◆ **Exercise input**
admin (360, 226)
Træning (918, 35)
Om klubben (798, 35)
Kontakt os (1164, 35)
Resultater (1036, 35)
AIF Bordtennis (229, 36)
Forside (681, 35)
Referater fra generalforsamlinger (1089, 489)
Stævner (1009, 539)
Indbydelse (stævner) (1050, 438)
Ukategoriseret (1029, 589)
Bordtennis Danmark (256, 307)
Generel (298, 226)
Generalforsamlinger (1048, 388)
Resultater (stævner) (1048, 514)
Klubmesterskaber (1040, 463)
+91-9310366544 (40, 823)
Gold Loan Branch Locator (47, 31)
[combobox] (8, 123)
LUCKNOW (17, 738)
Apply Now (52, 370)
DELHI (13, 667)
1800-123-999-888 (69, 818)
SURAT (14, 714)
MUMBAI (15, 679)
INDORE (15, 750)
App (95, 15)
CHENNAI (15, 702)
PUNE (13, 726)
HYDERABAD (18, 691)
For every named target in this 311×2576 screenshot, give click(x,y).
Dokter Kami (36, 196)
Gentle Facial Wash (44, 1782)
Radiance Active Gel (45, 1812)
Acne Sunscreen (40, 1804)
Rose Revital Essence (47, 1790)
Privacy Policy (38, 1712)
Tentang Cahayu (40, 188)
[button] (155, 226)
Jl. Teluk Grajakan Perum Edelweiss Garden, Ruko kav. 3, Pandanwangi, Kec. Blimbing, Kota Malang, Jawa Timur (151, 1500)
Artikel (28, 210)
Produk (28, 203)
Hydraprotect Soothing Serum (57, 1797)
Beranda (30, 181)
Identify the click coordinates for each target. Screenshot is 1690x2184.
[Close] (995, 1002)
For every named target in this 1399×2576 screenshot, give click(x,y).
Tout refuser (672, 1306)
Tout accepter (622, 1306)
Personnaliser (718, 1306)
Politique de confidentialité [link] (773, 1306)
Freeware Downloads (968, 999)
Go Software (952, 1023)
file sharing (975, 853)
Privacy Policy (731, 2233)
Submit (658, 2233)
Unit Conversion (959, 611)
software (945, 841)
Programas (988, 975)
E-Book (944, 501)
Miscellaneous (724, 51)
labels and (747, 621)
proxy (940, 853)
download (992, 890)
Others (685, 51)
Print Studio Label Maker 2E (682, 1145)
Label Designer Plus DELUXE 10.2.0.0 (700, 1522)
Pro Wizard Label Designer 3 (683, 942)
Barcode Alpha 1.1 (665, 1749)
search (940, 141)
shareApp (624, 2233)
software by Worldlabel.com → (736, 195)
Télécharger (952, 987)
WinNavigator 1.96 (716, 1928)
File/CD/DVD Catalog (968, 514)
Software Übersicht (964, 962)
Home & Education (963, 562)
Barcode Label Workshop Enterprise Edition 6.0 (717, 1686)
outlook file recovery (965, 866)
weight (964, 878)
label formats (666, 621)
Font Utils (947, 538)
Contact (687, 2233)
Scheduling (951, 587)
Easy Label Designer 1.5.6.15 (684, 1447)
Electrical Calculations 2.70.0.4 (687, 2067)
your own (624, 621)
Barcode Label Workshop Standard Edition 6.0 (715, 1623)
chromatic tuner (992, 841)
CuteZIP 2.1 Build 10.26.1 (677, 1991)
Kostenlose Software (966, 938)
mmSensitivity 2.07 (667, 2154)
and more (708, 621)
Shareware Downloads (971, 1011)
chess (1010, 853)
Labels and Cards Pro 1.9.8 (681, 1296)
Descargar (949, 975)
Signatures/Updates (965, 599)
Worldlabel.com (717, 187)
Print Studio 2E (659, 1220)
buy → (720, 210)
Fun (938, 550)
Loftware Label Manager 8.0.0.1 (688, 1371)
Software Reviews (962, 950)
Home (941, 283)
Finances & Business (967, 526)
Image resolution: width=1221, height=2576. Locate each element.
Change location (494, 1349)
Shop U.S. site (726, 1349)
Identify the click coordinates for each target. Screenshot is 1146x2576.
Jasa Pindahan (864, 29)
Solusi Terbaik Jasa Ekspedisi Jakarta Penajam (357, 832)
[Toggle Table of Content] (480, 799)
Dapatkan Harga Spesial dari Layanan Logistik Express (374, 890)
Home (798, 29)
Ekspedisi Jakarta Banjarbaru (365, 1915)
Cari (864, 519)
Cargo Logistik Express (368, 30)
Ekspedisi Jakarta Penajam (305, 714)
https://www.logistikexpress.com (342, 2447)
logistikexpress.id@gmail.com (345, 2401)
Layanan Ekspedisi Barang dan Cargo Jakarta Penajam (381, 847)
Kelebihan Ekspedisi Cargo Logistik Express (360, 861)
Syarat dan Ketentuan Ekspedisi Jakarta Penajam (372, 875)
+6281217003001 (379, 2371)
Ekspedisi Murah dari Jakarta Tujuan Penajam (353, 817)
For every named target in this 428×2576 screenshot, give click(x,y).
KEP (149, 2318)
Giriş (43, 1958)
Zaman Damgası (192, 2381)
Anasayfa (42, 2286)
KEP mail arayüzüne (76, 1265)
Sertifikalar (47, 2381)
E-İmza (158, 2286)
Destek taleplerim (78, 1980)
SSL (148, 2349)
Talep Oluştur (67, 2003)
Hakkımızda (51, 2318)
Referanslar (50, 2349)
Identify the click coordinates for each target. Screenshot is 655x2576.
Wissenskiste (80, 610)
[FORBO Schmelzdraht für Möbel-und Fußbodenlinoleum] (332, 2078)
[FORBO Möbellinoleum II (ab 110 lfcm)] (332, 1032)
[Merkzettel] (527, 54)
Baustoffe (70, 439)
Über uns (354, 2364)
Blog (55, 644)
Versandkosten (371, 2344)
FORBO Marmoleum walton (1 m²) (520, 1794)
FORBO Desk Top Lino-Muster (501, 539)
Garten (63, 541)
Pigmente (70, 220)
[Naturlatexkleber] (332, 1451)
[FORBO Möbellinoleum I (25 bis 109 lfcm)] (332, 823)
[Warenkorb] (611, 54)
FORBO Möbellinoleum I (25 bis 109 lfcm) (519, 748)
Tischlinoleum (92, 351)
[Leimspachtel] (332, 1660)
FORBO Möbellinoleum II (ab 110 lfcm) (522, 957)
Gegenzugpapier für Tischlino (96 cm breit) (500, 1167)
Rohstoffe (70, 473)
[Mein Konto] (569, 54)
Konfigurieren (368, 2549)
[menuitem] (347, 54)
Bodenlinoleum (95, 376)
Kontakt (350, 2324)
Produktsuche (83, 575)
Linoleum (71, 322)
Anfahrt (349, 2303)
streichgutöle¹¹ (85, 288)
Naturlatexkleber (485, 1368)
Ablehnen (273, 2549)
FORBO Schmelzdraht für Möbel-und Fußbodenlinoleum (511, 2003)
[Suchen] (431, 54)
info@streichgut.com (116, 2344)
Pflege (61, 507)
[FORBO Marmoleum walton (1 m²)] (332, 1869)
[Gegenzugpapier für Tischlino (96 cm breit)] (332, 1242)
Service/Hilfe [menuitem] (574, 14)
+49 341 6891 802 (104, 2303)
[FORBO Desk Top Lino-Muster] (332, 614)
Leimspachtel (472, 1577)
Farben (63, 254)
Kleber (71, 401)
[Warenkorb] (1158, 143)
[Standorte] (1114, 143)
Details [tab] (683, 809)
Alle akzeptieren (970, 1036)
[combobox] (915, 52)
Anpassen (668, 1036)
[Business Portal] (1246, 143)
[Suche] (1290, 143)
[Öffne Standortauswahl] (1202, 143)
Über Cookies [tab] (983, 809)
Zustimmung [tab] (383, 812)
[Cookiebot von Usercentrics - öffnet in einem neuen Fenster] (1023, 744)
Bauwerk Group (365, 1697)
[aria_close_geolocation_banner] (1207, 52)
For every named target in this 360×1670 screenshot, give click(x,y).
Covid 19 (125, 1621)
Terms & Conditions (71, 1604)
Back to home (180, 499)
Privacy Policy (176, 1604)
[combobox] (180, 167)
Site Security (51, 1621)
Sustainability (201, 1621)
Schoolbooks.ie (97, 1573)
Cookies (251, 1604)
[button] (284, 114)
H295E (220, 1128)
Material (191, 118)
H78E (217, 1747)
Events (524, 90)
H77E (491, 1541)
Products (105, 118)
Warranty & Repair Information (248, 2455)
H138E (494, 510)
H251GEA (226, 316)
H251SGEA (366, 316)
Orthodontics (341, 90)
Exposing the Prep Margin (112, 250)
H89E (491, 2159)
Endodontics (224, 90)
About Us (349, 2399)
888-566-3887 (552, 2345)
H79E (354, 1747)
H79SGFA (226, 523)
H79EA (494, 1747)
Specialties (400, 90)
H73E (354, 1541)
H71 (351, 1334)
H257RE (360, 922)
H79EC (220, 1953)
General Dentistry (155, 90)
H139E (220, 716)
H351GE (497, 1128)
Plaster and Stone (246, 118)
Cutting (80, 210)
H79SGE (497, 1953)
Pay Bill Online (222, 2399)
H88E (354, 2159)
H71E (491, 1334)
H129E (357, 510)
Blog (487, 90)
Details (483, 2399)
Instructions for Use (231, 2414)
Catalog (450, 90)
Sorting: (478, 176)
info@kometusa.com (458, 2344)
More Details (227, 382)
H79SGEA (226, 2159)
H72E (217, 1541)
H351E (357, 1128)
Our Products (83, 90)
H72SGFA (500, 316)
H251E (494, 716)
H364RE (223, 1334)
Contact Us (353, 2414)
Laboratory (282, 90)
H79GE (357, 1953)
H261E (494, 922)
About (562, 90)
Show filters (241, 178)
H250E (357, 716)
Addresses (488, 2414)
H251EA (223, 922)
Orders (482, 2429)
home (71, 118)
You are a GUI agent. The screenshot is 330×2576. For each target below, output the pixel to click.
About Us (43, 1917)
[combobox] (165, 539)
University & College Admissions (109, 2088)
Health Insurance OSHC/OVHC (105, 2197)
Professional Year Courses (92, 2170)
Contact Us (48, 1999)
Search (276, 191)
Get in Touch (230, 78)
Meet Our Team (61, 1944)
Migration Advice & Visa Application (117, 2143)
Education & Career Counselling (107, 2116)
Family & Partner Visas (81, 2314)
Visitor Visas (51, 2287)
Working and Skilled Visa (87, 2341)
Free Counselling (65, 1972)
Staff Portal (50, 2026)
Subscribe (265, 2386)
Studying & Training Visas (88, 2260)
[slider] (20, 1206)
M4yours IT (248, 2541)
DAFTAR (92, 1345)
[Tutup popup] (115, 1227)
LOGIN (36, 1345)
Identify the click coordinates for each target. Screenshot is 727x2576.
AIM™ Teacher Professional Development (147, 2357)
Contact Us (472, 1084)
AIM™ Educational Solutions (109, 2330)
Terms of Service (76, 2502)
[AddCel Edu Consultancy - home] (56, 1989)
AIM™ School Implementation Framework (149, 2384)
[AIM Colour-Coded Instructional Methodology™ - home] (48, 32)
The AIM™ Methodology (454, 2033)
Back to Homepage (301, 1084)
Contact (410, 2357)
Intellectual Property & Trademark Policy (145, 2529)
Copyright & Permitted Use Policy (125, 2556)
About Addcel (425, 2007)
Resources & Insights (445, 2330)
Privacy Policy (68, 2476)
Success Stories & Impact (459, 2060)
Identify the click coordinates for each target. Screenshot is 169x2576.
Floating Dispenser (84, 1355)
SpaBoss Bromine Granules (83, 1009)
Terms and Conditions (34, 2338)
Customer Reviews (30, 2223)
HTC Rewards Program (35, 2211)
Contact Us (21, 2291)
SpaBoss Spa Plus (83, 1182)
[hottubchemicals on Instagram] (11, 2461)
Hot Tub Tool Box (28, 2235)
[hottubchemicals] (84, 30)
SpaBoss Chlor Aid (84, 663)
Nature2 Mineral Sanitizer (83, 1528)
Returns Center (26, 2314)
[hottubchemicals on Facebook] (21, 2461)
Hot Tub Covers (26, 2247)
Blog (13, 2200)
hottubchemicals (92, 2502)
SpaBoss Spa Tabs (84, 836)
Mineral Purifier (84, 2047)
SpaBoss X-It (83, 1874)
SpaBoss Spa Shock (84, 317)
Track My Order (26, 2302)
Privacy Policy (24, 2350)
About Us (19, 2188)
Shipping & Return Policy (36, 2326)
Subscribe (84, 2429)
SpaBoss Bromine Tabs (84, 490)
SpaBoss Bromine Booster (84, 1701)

◆ **Task goal**
A complete answer lists each line of the data that holds the word "named".

◆ **Result of this task**
For every named target in this 311×2576 screenshot, give click(x,y).
For every named target in this 1399×2576 screenshot, give click(x,y).
For every named target in this 428×2576 screenshot, give click(x,y).
For every named target in this 360×1670 screenshot, give click(x,y).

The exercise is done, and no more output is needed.